Taiwanese-American beauty pageant contestant

Tiffany Chang (born November 20, 2003), also known by her Mandarin name Zhang Fang Yu (張芳瑜), is a Taiwanese-American beauty pageant titleholder, media personality, and model who was crowned 2024 Miss Asia USA. The first Taiwanese-American to win Miss Asia USA, Chang was previously crowned Miss Taiwanese American 2022.

==Early life==
For elementary school, Chang attended Clairbourn School and went on to attend Westridge School for Girls in Pasadena.

== Education ==
As of 2024, Chang was studying Engineering Management & Human-Centered Design at Stanford University. While studying at Stanford, she has worked as a research student assistant at the Stanford Center for Pacific and Asian Studies and as an intern at the artificial intelligence company Intumit.

== Career ==
In 2014, while she was in sixth grade, Chang founded the nonprofit organization Madhatter Knits, which provides knitted wool hats for premature babies in the NICU.

Chang was crowned Miss Taiwanese American in August 2022. She became known for building a robot for the talent show portion of the pageant.

Chang served as the English host for President Tsai Ing-wen's 2023 visit to Los Angeles. Chang was photographed for the cover of the September/October 2023 issue of Lotus Magazine.

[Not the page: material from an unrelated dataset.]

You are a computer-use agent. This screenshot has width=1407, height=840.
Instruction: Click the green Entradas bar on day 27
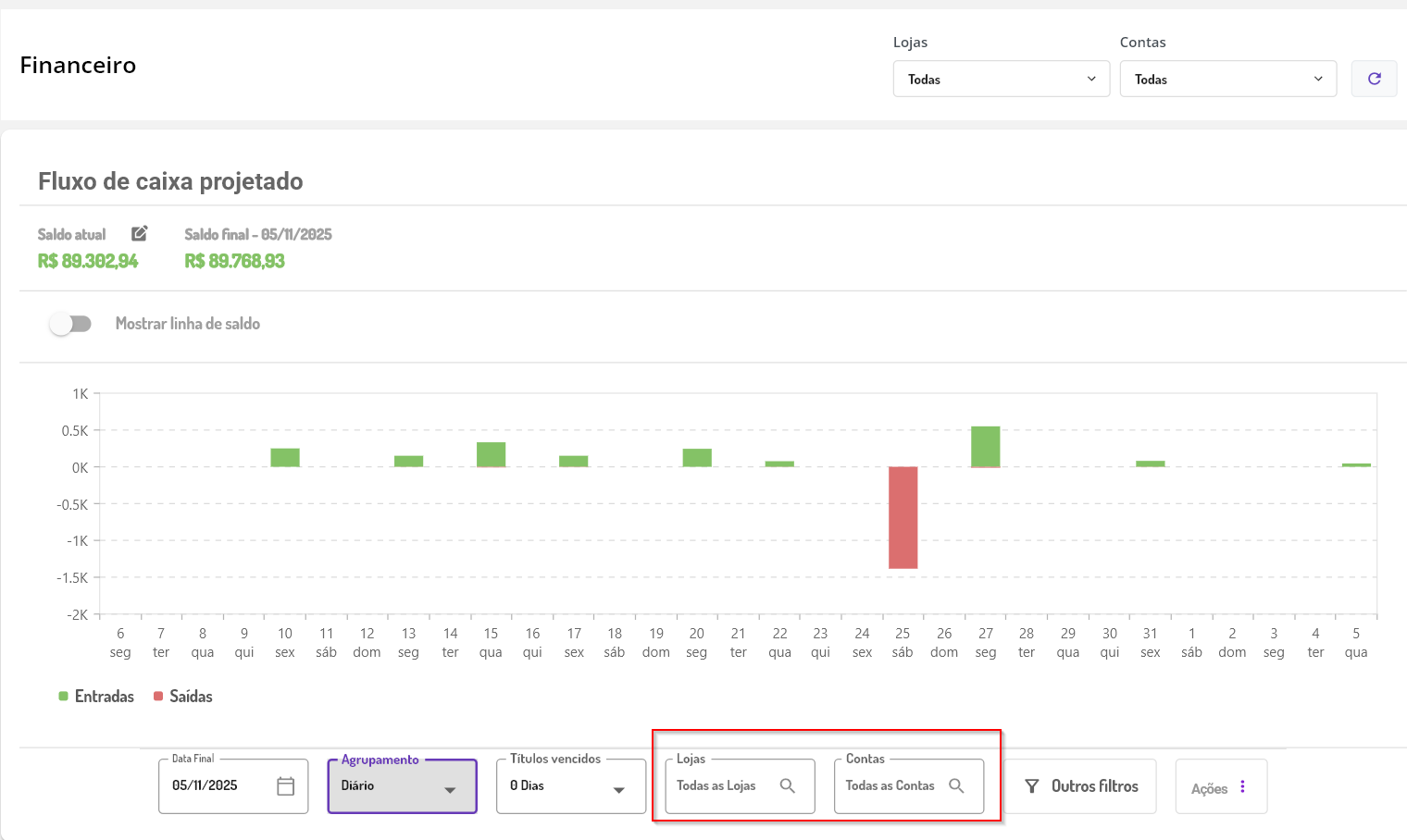coord(985,447)
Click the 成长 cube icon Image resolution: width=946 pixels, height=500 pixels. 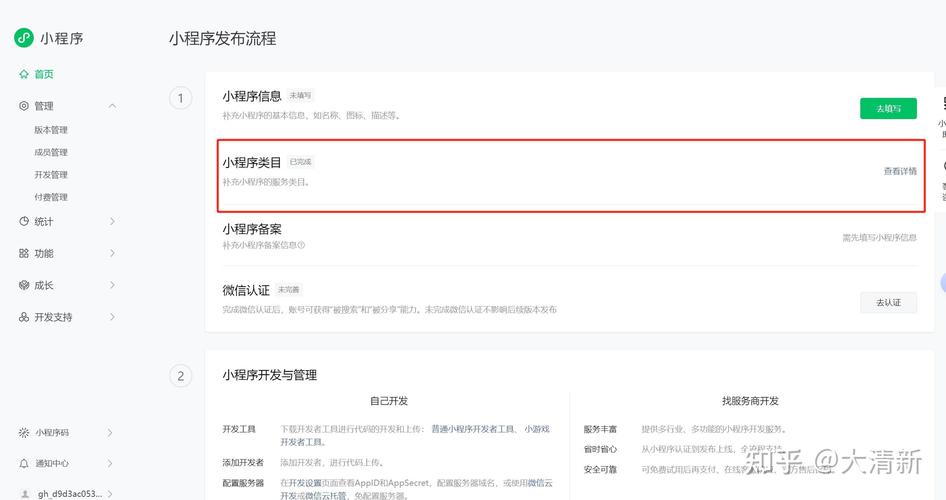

In November 2023, Chang was crowned Miss Asia USA 2024. At the pageant, she also received the Popularity Award, Audience Choice Award, Best Swimsuit, and Best Evening Gown awards. After the pageant, Chang visited the Tzu Chi Taipei Eastern District Liaison Office in March 2024 to speak with fans and visitors. She went on to tour Taiwan with the current Miss Taiwanese American, MimiQ Soong. She also took part in the Huntington Beach Fourth of July Parade.

Chang has walked the runway as a model at fashion shows and events such as Los Angeles Fashion Week, the International Women's Day Gala, and Miami Swim Week. She has modeled for designers such as David Tupaz, Sue Wong, and the brand Bon L'ete. She has appeared in magazines such as Hollywood Weekly, The Los Angeles Times, and the World Journal.